JIM BENDER -- Sun Media

, Last Updated: 10:46 AM ET

Christmas is coming faster than peel weight.

"And have we got a great deal for you," Lorne Hamblin said yesterday.

Anxious to boost Brier ticket sales as the yuletide approaches, the vice-president of business for the 2008 Brier committee, unveiled the latest package. The committee also introduced former Brier champions Jeff Stoughton and Kerry Burtnyk as promoters for the Canadian men's curling championship, which will be played at the MTS Centre, March 8-16.

The deal is a "Rocks in Your Socks" package that offers two tickets to cover all three draws in one day for just $49 but are limited to any of March 9-12. They go on sale today at Ticketmaster or order online at www.seasonofchampions.ca.

"It's a great gift idea for the curling fan on your list," Hamblin said.

About 76,400 ticket packages have been sold to date., which is ahead of schedule of both the 1998 Brier and 2003 world championships, which were both held at Winnipeg Arena. The '98 Brier finished with a disappointing turnout of about 147,000, although it did turn a modest profit.

Stoughton figures that drawing more than 200,000 would be considered a success, even if that would fall far short of Edmonton's record of almost 282,000.

"That (200,000) would beat the '98 Brier," he said. "The size of the venue plays a little bit into it but there's no reason why Winnipeggers, Manitobans, Saskatchewanians and Ontario people can't come here and fill this place. There's nothing worse than playing in front of empty seats. So, for evening draws, we expect this place to be packed and for all the playoffs and the weekend, we would expect this roof to be blown off, especially if a Manitoba team is there."

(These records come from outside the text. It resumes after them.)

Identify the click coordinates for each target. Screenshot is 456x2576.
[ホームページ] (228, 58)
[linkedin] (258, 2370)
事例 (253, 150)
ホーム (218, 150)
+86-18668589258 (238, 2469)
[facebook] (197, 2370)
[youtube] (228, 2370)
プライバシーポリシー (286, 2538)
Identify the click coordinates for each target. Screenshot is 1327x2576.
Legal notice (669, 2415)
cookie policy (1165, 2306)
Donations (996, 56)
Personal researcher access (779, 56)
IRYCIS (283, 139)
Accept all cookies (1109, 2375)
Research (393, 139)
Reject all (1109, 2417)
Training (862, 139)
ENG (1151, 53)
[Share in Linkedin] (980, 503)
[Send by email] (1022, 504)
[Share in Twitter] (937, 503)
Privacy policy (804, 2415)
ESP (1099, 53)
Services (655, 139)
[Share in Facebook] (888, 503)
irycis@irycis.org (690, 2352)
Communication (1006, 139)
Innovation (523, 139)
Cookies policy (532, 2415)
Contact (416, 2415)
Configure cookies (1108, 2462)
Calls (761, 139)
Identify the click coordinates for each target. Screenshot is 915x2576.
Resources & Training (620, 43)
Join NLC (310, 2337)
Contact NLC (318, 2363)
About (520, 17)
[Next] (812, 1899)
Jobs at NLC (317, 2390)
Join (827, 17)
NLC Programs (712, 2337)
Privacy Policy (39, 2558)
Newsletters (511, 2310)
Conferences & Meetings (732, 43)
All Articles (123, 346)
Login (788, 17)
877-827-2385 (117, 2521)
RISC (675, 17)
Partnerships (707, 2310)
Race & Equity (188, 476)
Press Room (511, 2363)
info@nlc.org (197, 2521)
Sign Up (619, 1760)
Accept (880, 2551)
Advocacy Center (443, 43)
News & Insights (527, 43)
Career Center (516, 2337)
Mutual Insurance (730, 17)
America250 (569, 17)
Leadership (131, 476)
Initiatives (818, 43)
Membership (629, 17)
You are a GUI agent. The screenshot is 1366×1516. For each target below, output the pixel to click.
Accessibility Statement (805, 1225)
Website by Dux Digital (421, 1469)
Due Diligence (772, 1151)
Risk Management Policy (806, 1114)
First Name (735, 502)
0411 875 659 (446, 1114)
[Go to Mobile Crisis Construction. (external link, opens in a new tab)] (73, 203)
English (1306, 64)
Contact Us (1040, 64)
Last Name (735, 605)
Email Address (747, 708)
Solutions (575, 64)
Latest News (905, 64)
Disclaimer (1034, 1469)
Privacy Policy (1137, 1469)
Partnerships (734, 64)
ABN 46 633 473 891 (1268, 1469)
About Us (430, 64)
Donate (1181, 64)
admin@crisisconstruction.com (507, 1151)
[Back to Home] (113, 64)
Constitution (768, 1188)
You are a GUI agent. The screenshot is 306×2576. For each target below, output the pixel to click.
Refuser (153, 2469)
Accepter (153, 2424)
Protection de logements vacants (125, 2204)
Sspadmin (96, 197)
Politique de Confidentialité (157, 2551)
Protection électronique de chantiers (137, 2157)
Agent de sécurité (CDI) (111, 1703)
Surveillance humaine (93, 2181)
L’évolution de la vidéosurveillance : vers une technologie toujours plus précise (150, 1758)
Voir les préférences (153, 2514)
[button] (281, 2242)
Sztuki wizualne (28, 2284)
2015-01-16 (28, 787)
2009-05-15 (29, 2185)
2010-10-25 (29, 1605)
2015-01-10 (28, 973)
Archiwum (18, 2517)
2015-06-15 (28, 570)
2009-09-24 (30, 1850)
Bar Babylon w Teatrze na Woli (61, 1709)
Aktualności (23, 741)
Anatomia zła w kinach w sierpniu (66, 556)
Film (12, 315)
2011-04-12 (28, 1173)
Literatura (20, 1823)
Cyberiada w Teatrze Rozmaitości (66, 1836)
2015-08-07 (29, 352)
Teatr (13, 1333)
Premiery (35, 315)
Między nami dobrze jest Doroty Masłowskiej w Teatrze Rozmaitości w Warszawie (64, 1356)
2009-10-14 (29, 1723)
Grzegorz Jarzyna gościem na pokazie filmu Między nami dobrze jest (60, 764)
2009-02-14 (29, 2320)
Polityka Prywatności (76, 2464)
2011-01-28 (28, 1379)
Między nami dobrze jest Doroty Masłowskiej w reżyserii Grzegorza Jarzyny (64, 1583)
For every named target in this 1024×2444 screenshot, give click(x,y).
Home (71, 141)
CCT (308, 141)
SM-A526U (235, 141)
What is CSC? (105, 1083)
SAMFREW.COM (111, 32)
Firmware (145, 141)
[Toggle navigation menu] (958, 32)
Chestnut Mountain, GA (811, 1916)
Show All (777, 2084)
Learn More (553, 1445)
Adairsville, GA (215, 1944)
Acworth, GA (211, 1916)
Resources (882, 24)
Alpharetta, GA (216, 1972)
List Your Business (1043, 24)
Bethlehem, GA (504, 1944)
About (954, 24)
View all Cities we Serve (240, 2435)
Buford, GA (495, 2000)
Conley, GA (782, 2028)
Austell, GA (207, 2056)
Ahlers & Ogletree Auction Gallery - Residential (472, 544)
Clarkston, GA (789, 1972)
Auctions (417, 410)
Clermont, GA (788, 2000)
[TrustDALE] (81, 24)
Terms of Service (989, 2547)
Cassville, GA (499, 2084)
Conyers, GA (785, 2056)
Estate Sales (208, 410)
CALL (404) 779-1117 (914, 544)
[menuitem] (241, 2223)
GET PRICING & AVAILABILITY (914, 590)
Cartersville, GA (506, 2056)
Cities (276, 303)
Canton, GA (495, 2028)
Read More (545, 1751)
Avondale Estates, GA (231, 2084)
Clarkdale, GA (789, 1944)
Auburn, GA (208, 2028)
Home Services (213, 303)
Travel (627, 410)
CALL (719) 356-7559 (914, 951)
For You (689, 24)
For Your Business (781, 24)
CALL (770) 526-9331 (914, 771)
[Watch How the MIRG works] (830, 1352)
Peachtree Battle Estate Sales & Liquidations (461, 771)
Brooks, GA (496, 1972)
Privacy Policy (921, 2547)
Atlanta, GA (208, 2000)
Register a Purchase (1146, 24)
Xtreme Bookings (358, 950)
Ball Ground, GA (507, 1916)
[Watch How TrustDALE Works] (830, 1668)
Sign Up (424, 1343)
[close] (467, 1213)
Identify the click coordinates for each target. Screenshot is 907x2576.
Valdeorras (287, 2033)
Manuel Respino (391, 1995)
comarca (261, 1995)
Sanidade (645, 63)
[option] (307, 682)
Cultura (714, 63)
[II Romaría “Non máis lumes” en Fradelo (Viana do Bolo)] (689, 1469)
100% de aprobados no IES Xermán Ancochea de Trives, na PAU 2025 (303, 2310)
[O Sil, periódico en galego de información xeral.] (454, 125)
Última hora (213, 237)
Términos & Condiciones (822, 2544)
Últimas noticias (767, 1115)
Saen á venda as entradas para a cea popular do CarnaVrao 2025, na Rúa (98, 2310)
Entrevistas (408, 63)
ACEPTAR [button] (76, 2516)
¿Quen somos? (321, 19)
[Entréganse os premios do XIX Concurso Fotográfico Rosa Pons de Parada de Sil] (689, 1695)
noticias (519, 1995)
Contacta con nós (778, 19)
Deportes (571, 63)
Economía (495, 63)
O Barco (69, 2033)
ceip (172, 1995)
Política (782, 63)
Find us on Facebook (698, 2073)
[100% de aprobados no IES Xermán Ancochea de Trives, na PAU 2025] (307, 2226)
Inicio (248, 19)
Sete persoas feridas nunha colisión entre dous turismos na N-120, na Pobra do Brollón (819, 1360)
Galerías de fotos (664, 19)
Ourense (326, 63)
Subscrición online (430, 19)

With a capacity of about 12,000 per draw, the most Winnipeg can hope to draw without tiebreakers is about 252,000 and that's with selling out every single draw. To challenge Edmonton's record will be nearly impossible, so it claims to be the new 'centre of the curling universe.'

"Certainly, right now, they've (Alberta men's teams) been dominant on the curling side and on the venue side, you can't argue with the success they've had with Briers and world championships," Stoughton said. "But this one would put Winnipeg right back on the map to say we are the 'curling capital of the country.' That's the goal and all Winnipeggers should try to live up to that."

Certainly, the MTS Centre has proven to be an ideal curling venue after hosting three Grand Slam spiels.

"A lot of the guys that are capable of being in this event have played here in the Grand Slam events the last couple of years and they just absolutely loved the facility, they've loved the crowds that came out for that, which were the biggest of any of the Grand Slams," Burtnyk said. "So, that's a great setup for now for the Brier because, if we can get the biggest crowds for that, why not get the biggest crowds for the Brier?

"Now, with a few months to go here, momentum's going to start to pick up, hopefully and we'll have a whole arena just jam-packed because it's going to be a wonderful event."

HALL OF FAME GAME: Fort Rouge's Barb Spencer beat Brandon's Liza Park 5-1 in the Scotties Tournament of Hearts Berth Bonspiel final in Brandon on Monday.

"This weekend was tough on me because my dad (Jim Kirkness) was getting into the (Manitoba) Hall of Fame for football and I had to miss because I was here," Spencer said from Brandon shortly after the victory. "So, I told myself, if I have to miss it to be here, then I've got to win this thing."

Kirkness was inducted as a running back of the St. Vital Bulldogs team that won the Canadian championship in 1968 and '69.

Supported by new third, Kristen Williamson, new second Brette Richards and Barb Enright, Spencer is the first to earn a trip to the women's provincials, to be held in Gimli, Jan. 23-27.